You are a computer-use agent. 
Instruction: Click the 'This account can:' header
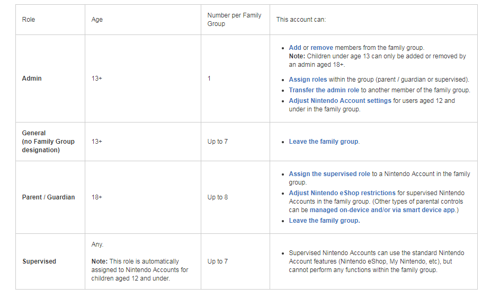[x=301, y=20]
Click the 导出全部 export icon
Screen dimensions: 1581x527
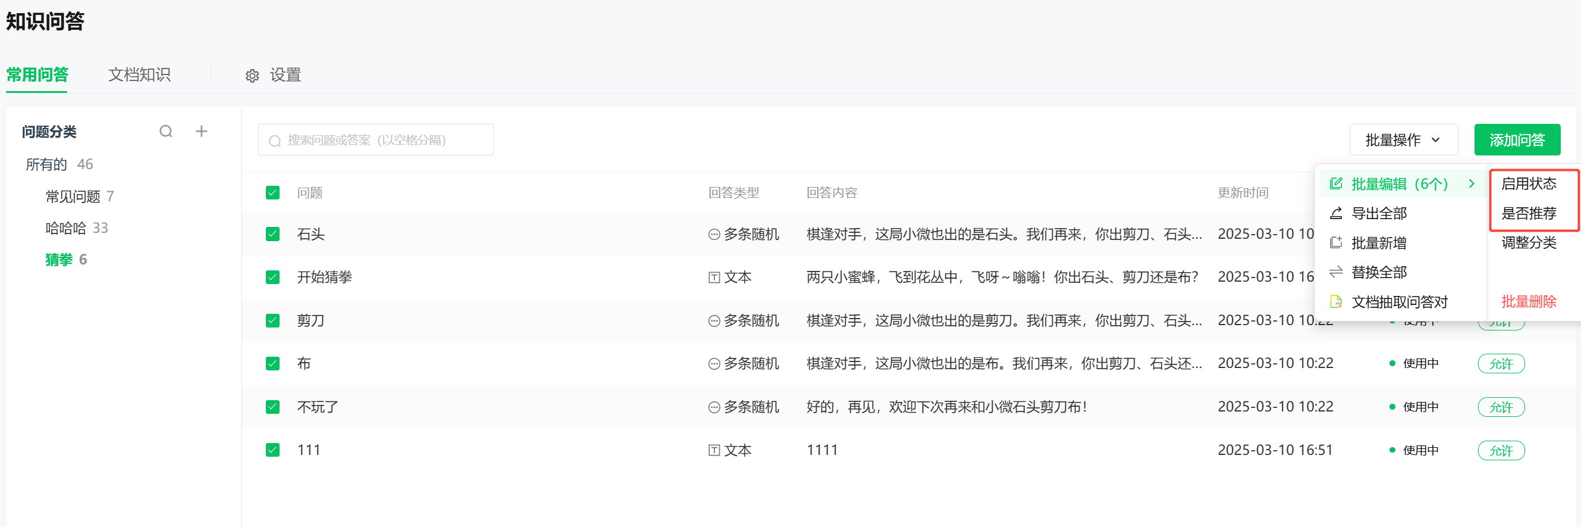1336,213
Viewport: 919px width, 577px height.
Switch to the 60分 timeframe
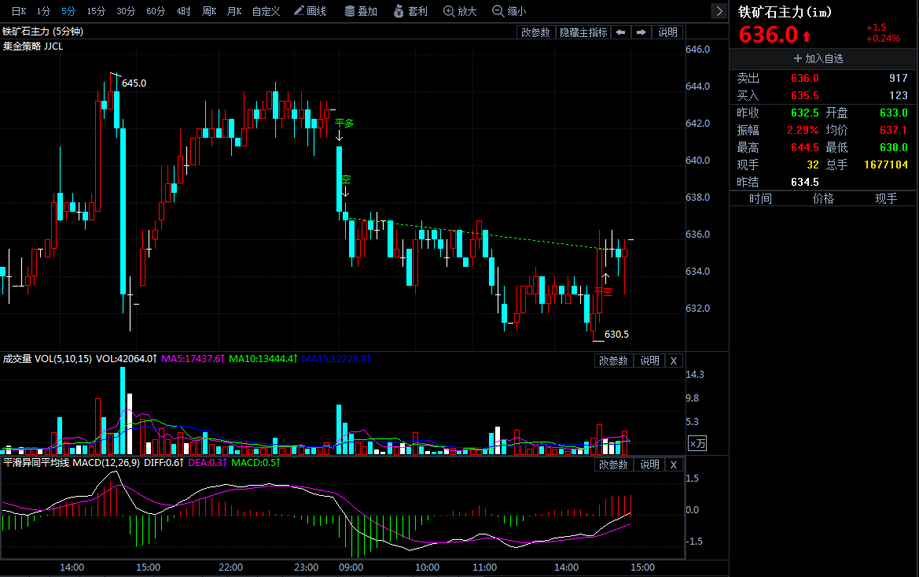(x=156, y=11)
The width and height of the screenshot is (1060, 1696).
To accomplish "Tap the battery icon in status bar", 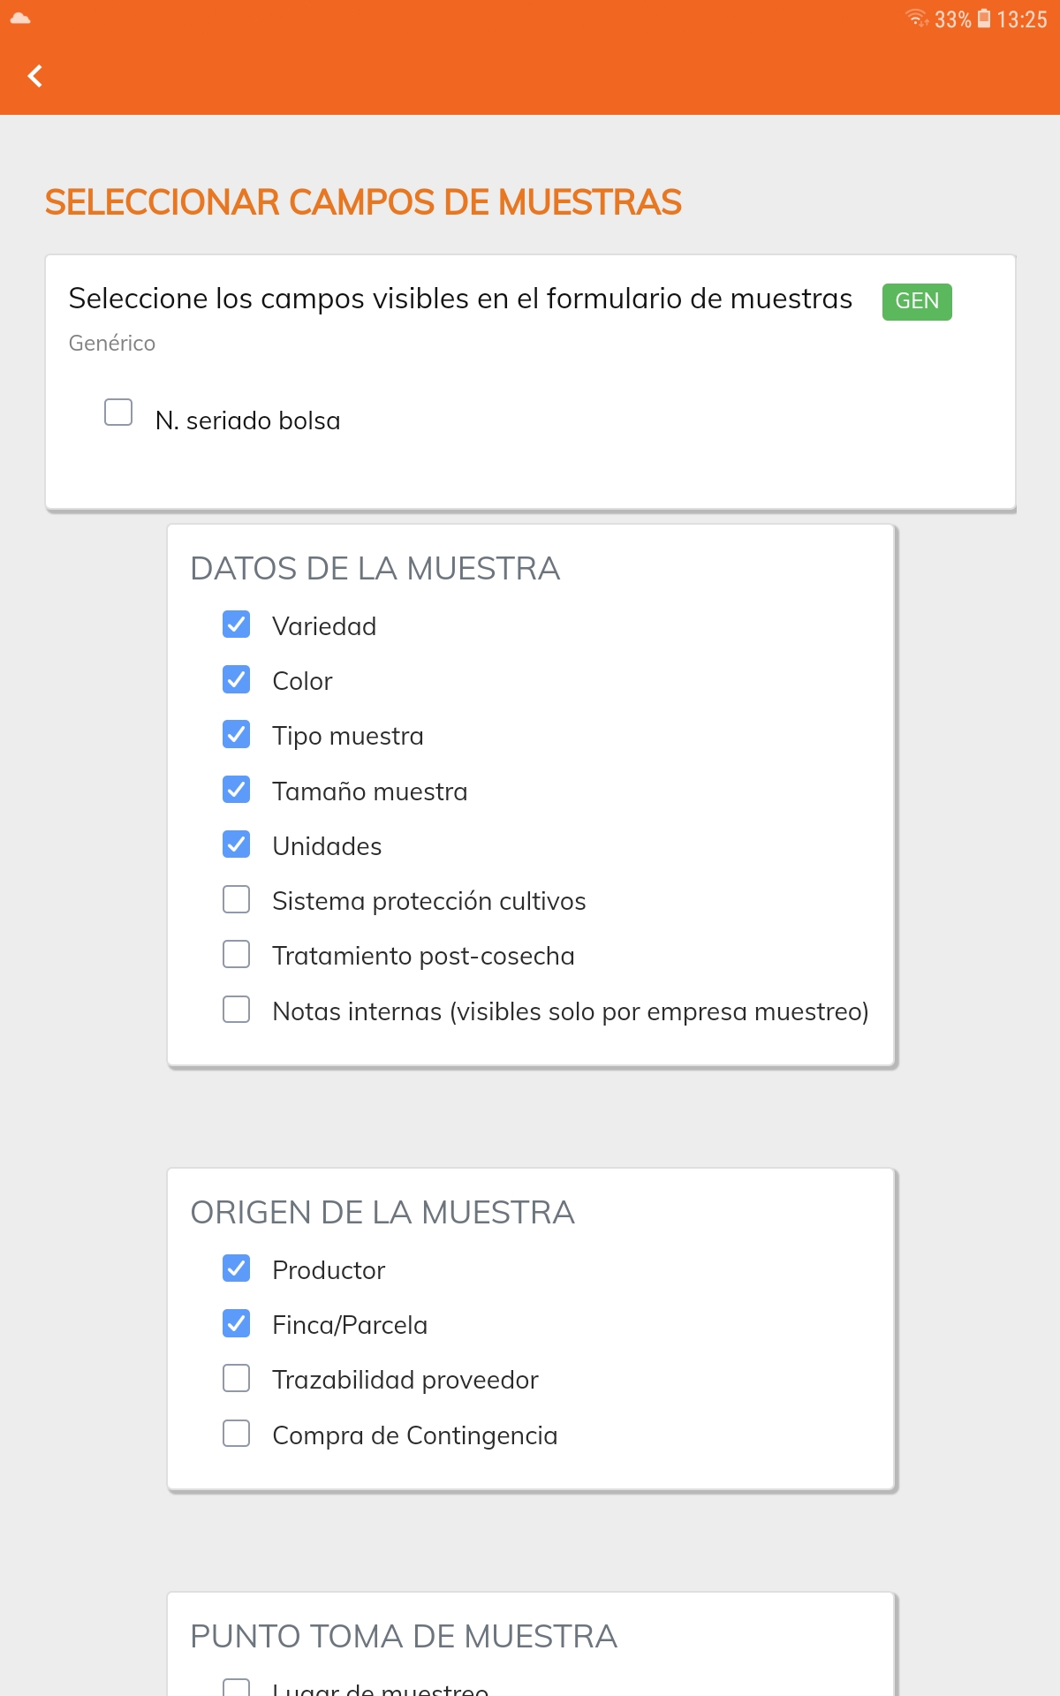I will point(984,19).
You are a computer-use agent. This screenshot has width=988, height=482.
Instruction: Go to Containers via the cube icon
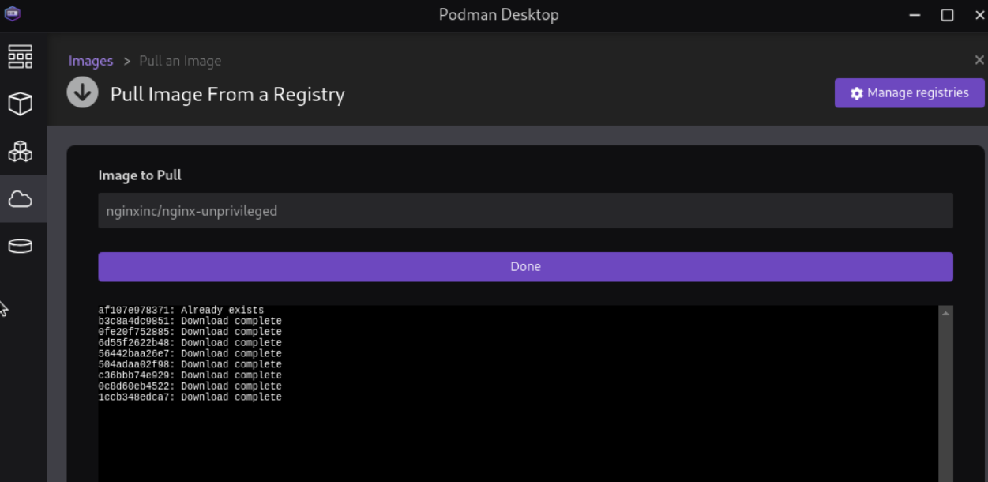coord(21,104)
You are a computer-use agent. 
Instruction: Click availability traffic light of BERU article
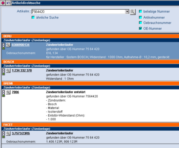click(x=4, y=46)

## WHAT YOU SHOULD DO
Repeat exactly and only the lines from the one holding "Instruction: Go to" through the final line of the entries; no pictures.

## ANSWER SECTION
Instruction: Go to Containers via the cube icon
coord(21,104)
You are a computer-use agent. 
Instruction: Click availability traffic light of BERU article
click(x=4, y=46)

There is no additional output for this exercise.